For the first time in over two decades, the average salary budget increase percentages significantly increased in 2022 and are expected to remain at the twenty-year high in 2023.
WorldatWork is projecting average salary budget increases at 4.1 percent overall for 2023; the same as the 2022 actual increase percentage. This is a nearly one percent increase over the 2022 projections (3.3 percent on average).
With recent projections, going into 2022, remaining at or near an average of 3.0 percent overall, the actual 2022 increase and the projected 2023 increase, at 4.1 percent, are the most significant increases since 2001.
Willis Towers Watson (WTW) conducted a separate survey, projecting the same 4.1 percent salary budget increase for 2023. According to WTW two-thirds of employers surveyed budgeted for higher pay raises last year, with less than half expected to utilize the budgets planned in the beginning of 2022. WTW states that just over one-third of employers have already implemented increases or plan to increase the frequency of salary raises, the majority planning to implement twice-yearly adjustments.
Additionally, Mercer reported in their late 2021 U.S. Compensation Planning Pulse survey that surveyed employers were budgeting approximately 3.5 percent for total increases, and that within the first quarter of 2022 (March) the average budget for total increases had risen to 3.8 percent.
As in previous years, there are no individual states that are projected to have average increases significantly above or below the overall projection, with each state projecting between 4.0 to 4.2 percent. (WorldatWork)
Additionally, WorldatWork projects that the education industry will continue to see the lowest salary budget increases of all major industries; however, the industry is projected to reach levels above three percent.
Industries reporting the highest projected increases for 2023 include agriculture and public administration, each projected to have increases nearing five percent.

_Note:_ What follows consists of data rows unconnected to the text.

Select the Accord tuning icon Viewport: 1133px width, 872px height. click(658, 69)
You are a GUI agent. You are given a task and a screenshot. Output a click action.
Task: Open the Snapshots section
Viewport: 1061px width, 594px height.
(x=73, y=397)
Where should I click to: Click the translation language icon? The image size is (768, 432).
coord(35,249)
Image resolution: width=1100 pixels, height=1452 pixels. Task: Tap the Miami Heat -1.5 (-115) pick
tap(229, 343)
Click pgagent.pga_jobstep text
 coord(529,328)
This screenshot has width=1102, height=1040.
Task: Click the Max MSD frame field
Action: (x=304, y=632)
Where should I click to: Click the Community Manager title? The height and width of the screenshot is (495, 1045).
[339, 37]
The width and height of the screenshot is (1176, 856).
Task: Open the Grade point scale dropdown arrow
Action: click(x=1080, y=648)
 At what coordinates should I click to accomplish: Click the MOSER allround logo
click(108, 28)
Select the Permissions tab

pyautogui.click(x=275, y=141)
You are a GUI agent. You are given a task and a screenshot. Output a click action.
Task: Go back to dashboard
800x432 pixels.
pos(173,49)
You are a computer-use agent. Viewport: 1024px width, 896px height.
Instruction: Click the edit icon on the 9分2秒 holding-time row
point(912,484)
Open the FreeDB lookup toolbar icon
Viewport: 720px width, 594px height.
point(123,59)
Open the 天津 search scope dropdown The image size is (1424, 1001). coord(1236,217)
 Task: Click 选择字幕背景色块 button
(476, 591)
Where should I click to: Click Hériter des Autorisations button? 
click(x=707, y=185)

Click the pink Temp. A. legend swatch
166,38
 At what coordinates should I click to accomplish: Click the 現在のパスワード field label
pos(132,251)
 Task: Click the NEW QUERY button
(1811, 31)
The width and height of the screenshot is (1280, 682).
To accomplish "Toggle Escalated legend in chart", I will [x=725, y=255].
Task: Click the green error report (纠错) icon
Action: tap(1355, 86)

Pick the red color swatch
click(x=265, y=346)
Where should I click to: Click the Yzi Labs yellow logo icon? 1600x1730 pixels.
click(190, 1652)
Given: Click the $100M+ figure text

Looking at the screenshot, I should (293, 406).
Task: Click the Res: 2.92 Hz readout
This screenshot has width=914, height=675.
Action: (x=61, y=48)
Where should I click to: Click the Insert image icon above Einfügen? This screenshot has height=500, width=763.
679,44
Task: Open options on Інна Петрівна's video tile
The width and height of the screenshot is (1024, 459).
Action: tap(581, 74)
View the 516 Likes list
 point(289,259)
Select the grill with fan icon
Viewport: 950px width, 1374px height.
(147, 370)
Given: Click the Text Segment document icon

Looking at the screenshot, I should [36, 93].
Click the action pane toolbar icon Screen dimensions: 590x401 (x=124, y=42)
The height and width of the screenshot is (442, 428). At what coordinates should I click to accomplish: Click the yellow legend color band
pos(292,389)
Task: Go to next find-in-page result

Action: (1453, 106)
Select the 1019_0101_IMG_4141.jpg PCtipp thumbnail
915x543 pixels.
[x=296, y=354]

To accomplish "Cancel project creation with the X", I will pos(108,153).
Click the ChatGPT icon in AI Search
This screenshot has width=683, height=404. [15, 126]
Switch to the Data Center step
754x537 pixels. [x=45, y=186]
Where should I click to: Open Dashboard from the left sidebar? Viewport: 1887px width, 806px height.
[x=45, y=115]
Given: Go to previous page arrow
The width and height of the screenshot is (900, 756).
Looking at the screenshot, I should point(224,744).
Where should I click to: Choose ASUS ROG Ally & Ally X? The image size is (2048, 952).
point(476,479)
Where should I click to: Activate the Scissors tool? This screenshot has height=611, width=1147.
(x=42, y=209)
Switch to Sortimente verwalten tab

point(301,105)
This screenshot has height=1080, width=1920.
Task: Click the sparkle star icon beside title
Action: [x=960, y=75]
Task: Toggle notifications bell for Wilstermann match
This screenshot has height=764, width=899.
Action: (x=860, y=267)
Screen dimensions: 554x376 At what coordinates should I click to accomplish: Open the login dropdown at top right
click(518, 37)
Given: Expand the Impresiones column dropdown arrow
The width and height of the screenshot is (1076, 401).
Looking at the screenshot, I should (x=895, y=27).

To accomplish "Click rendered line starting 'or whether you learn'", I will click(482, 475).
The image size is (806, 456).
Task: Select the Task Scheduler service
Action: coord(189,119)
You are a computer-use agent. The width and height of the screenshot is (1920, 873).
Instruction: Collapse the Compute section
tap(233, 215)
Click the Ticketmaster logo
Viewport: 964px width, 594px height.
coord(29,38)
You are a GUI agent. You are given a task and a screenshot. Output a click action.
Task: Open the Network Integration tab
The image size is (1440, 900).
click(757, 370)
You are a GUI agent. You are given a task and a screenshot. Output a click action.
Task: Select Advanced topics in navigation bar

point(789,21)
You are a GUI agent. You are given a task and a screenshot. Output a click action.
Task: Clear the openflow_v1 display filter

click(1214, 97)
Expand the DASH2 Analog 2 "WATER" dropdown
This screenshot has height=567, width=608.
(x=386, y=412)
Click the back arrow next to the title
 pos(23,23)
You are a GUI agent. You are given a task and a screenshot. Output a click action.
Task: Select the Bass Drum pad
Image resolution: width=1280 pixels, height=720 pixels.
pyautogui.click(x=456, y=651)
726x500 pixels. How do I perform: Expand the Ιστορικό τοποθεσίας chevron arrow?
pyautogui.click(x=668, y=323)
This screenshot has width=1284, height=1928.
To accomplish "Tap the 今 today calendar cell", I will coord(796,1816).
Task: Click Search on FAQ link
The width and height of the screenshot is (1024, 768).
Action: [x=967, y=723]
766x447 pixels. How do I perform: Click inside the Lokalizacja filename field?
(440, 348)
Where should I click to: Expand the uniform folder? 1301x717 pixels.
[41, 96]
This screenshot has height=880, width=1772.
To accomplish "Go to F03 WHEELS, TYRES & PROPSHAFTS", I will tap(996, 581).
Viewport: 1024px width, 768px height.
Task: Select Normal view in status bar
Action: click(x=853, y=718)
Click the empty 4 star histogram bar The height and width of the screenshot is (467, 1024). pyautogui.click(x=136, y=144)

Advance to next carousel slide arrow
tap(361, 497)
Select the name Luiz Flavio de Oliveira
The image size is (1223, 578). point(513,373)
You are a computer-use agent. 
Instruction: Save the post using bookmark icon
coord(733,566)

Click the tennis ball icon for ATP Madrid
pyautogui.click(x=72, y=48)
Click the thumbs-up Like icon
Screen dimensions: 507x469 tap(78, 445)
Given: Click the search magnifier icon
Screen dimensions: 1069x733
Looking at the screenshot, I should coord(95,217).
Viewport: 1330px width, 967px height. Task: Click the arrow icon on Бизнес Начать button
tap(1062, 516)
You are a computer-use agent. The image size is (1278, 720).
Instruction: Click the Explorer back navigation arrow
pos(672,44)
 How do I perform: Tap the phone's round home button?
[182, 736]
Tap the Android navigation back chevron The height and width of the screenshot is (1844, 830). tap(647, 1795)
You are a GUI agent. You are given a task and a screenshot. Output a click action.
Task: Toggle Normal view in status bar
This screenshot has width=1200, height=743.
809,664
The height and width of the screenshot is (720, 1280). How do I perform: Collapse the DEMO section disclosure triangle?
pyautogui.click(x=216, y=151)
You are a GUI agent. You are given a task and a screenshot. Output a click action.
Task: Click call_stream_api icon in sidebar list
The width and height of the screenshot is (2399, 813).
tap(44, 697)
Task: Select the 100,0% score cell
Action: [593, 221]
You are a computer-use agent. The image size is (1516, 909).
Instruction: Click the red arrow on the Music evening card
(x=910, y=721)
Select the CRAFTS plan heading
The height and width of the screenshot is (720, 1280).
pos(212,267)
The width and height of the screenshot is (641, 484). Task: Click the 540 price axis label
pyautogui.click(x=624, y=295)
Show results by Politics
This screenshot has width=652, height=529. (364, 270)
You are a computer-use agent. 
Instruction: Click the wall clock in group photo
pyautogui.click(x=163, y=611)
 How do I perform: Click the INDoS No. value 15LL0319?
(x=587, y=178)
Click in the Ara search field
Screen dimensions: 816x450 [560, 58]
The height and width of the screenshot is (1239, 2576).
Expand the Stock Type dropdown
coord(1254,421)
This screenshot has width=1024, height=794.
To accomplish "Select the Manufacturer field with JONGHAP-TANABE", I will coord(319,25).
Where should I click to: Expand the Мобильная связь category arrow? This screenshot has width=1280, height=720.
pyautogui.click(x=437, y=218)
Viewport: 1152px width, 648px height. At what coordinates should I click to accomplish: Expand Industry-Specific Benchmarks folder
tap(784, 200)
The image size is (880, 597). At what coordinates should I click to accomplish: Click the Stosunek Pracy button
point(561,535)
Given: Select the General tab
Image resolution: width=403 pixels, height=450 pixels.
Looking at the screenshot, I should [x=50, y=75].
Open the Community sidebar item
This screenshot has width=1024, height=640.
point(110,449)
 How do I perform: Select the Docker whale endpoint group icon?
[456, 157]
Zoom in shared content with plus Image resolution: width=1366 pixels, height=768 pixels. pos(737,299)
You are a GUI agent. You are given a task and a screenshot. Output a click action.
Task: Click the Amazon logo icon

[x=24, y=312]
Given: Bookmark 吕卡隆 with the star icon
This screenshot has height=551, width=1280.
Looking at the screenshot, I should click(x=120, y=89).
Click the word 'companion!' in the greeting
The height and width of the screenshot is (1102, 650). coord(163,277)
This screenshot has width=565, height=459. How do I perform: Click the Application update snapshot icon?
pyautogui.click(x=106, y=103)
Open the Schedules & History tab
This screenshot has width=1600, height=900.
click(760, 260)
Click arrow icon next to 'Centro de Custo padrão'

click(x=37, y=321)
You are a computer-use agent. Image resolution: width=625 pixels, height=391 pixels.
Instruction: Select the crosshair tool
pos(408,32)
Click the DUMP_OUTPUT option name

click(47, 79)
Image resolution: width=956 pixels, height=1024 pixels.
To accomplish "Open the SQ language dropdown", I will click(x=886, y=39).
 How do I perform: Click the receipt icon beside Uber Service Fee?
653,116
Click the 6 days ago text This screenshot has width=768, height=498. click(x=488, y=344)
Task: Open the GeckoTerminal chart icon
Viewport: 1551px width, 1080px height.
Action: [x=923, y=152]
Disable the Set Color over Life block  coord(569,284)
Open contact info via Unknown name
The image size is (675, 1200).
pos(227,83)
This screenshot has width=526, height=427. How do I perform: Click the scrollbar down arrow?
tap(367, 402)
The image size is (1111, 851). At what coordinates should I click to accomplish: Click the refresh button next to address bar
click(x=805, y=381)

HR Executive reports a large turnover in the job market as a driving factor for the significant salary increase that is projected; Mercer also cites retention issues and inflation as contributing to the need for higher increases in 2022 and going into 2023, while adding business performance as another common impacting factor.
As of July 2022, the United States Bureau of Labor Statistics (BLS) reports that the monthly turnover rate across all industries is approximately 3.9 percent with some industries reporting close to a seven percent (per month) turnover rate and other industries reporting as low as 1.4 percent monthly.
Although increases are at a two-decade high, the fact remains – inflation is even higher. By mid-year, inflation reached over double the percentage projected for 2023 salary budget increases.
BLS reports an 8.5 percent increase to the Consumer Price Index, overall, from July 2021 to July 2022 and The Kiplinger Letter projects that end-of-year inflation will likely be around eight percent.
Kiplinger does not expect inflation to drop to four percent, or below, until the end of 2023. With the increasing cost of commodities and living, it is not surprising that organizations are trying to allocate more toward pay raises.
As the economy continues to bear the burden of inflation and the job market endures high turnover rates, it is imperative that organizations consider their overall salary budget increases and how they will impact employee retention and salary budget cost.